Leaves are disease terms that are at the very bottom of the branch, i.e a term without children. Cowpox is a leaf term, syphilis is not.

2 Likes

Hello OT team!
In the same line of “clarifying scores of evidence”. But I write it here because it is defined “Evidence Count”.
Basically I extracted the “score” and the “evidenceCount” from “diseaseId”=EFO_0000565 & “targetId”=ENSG00000157764 (leukemia and BRAF).
The information comes from "Associations - direct (overall score) " and "Associations - direct (by data source) " json files.
And the evidenceCount of both json files is the same for this association (4) .
the results is just one dictionary for each json file.

associationByDatasourceDirect”:
“score”: 0.16253705352810702,
“datasourceId”: “chembl”,
“evidenceCount”: 4,
“diseaseId”: “EFO_0000565”,

associationByOverallDirect_view
“score”: 0.09881128059278485,
“targetId”: “ENSG00000157764”,
“diseaseId”: “EFO_0000565”,
“evidenceCount”: 4

In which part of the documentation do they say how is calculated the evidenceCount? I understand is the ontology evidence ? Should I assume evidenceCount means that the ontological association between “TargetID” and “DiseaseID” appears in ONLY 1 datasource from the total of 23 (in OT_24.06), which is on the order 4 ? or the string appears 4 times in the ontology association calculation algorithm (that I guess is somewhere related with the data_processing?)

Each unique target-disease pair in the Open Targets Platform is defined as an association . For example, while there might be several pieces of evidence referring to CFTR and Cystic fibrosis from multiple sources, one single association contextualises all this information within the Platform. [1]
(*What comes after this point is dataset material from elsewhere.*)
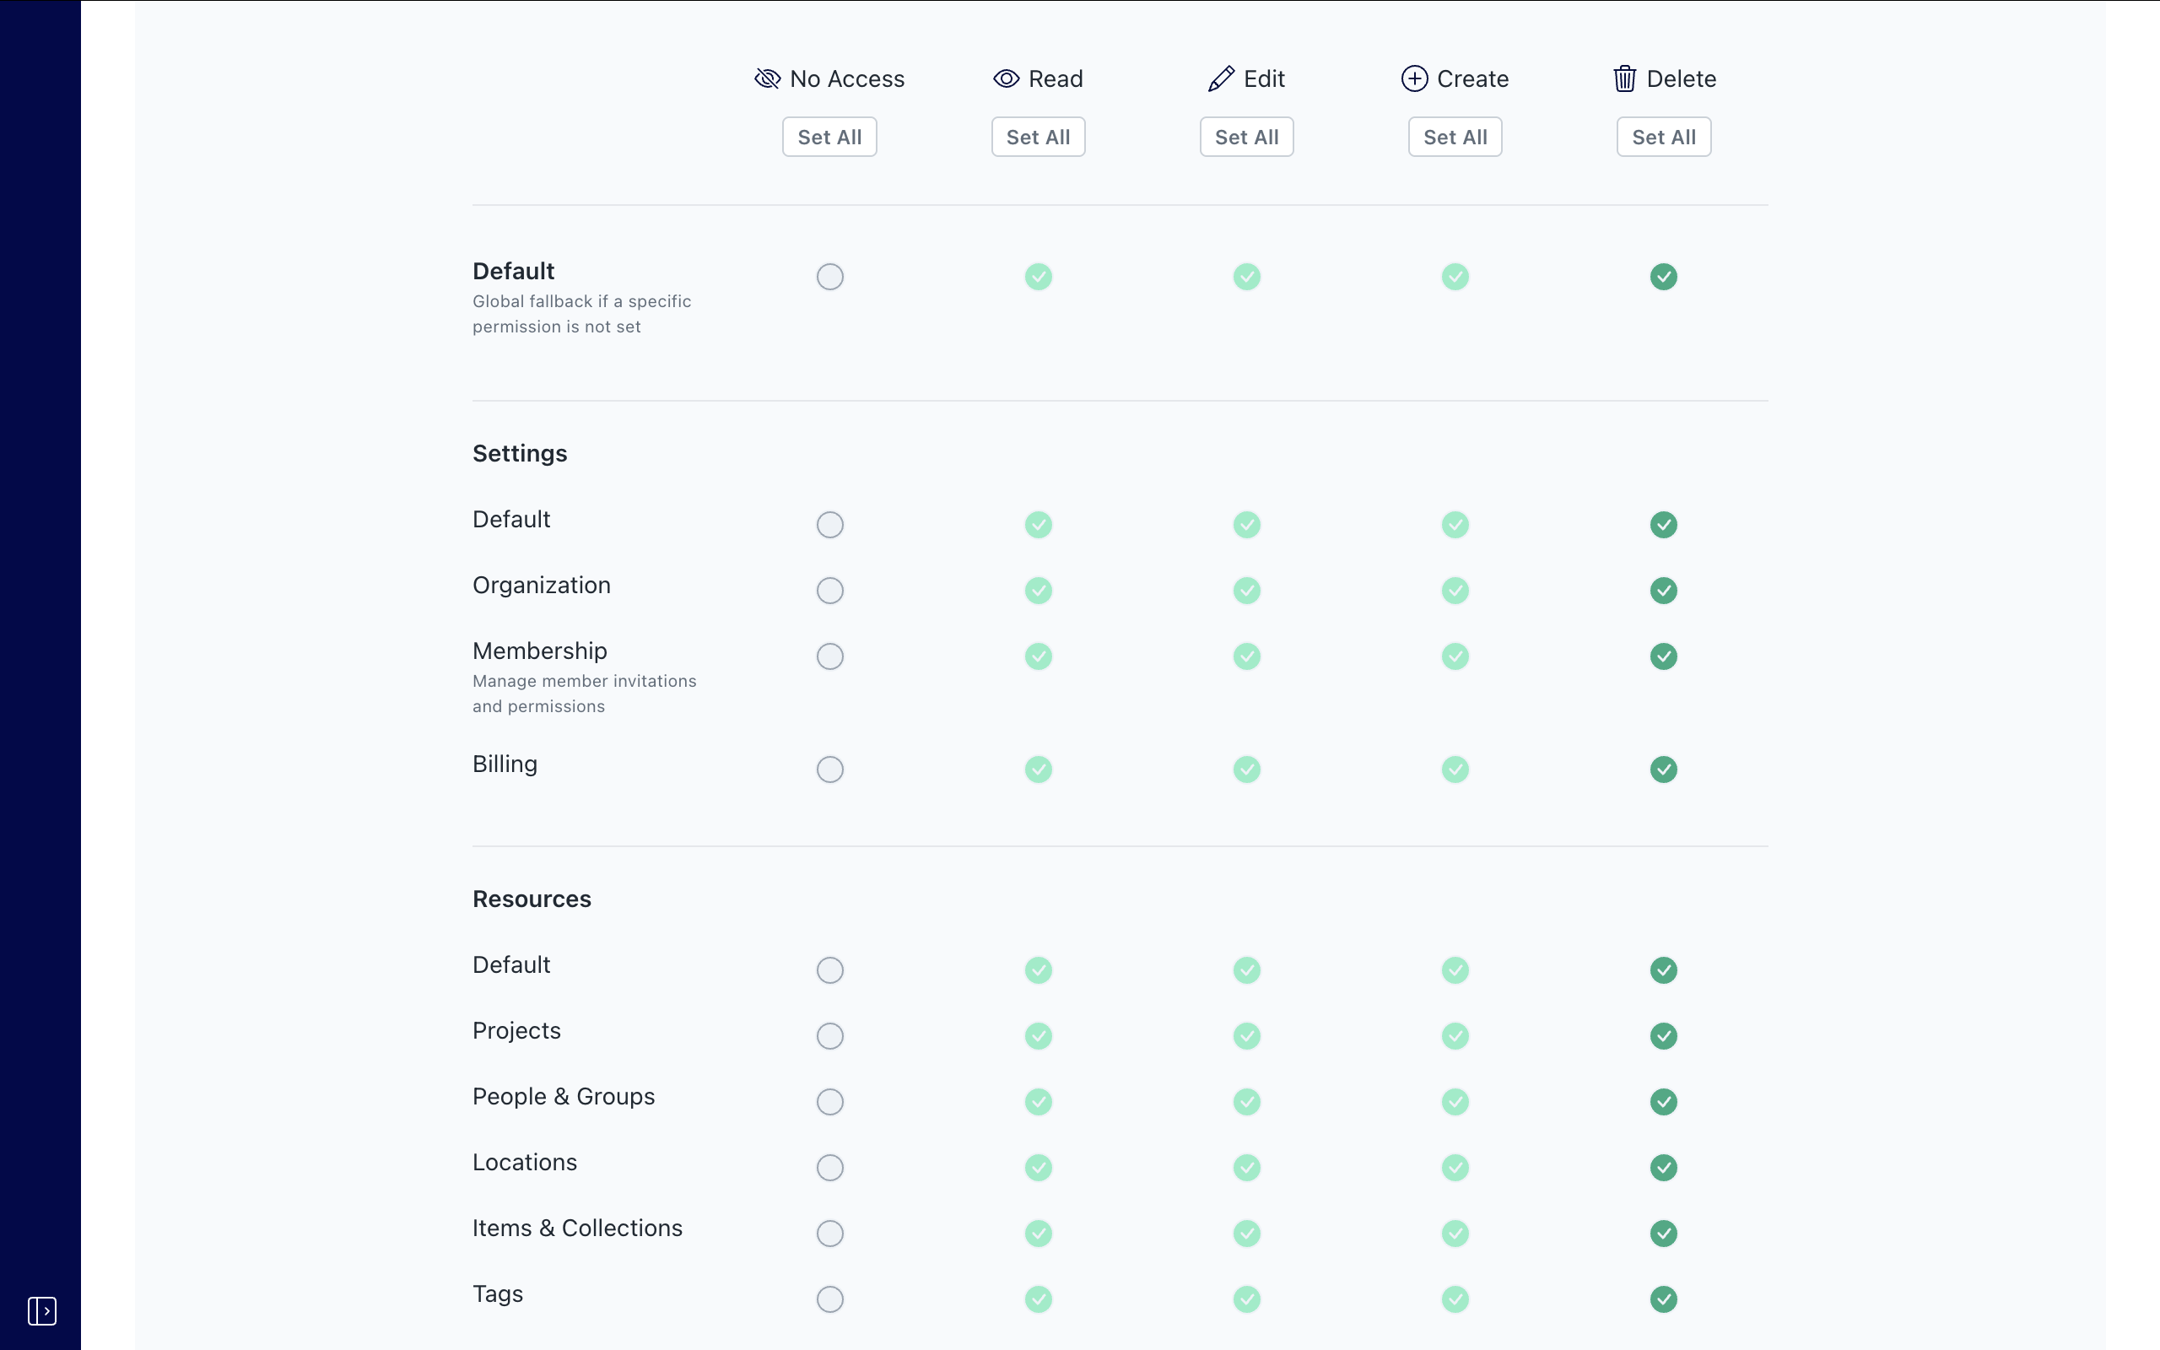Click Set All under the No Access column
The height and width of the screenshot is (1350, 2160).
pyautogui.click(x=828, y=137)
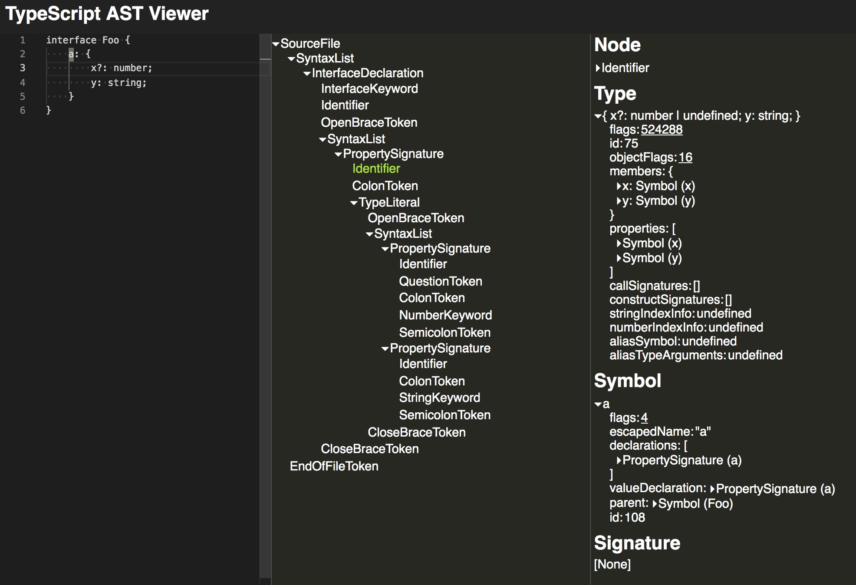
Task: Collapse the type literal details under Type
Action: pyautogui.click(x=598, y=116)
Just to be sure I understand the numbers behind and when to use them.

Many thanks again!

UPDATE:

I Think I found part of my answer in this piece of text.
" Target - disease evidence

Every event or set of events pinpointing a target as a potential causal gene or protein for a disease, represents the unit of information, most often referred as evidence. Within Open Targets, a series of pipelines ensure information is retrieved from their sources and standardised in a way that can be immediately applied to answer drug development queries."

I was able to establish the comparison between the score and evidenceCount in the platform and the downloaded JSON files. Many thanks!